▶ _Text block_:

Seventh Circuit Rejects Borrower’s HAMP Contract Breach Claim: Part 2 of 2

Lesson. Statements by Lender’s employees about the status of a HAMP loan modification, coupled with Lender’s acceptance of reduced payments during the period of negotiations, should not result in a waiver of the countersignature condition precedent.

Case cite. Taylor v. JPMorgan Chase Bank, 958 F.3d 556 (7th Cir. 2020)

Legal issue. Whether lenders waive the HAMP countersignature requirement through statements made by their employees and acceptance of borrowers’ reduced payments.

Vital facts. Today follows-up last week’s post, which I recommend you read for context: Seventh Circuit Rejects Borrower’s HAMP Contract Breach Claim: Part 1 of 2.

Borrower claimed that employees of Lender told him that Borrower’s loan mod document submissions were “in receipt for processing” and that they “did not know of” Lender ever returning fully-executed copies of TPP’s to customers (despite the contract requirement). Also, Lender accepted Borrower’s reduced payments during the application period.

Procedural history. The U.S. District Court for the Northern District of Indiana granted Lender’s motion for judgment on the pleadings and dismissed Borrower’s breach of contract claim.

Key rules. As mentioned last week, the Taylor opinion has an informative introduction to HAMP. If you’re not familiar with the program, please read the case for background.

▶ _Work to do_:
**1)** Answer these from the HAMP case summary:
(a) Which court granted Lender's motion for judgment on the pleadings?
(b) What did Lender accept from Borrower during the application period?
(c) What is the case citation?
**2)** List every section label that opens a paragraph in the HAMP case summary.
**3)** Reproduce the HAMP case summary's wording from "Borrower claimed that" down to "the application period.".
The material has no connection to the HAMP case summary.

▶ _Source excerpt_:
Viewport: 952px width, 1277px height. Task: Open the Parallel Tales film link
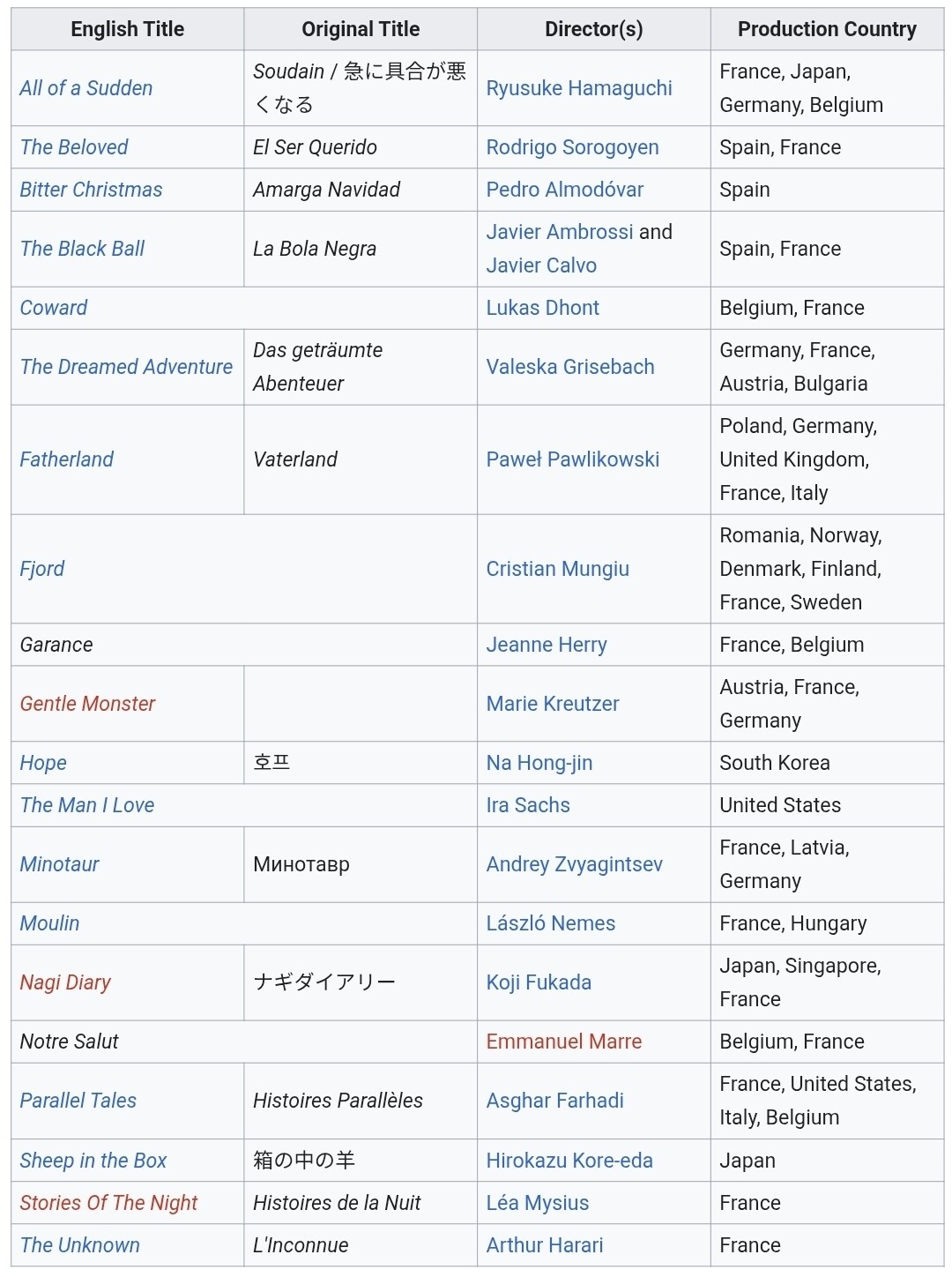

▶ _Task solutions_:
**1)**
(a) The U.S. District Court for the Northern District of Indiana
(b) Borrower's reduced payments
(c) Taylor v. JPMorgan Chase Bank, 958 F.3d 556 (7th Cir. 2020)

**2)**
Lesson
Case cite
Legal issue
Vital facts
Procedural history
Key rules

**3)**
Borrower claimed that employees of Lender told him that Borrower’s loan mod document submissions were “in receipt for processing” and that they “did not know of” Lender ever returning fully-executed copies of TPP’s to customers (despite the contract requirement). Also, Lender accepted Borrower’s reduced payments during the application period.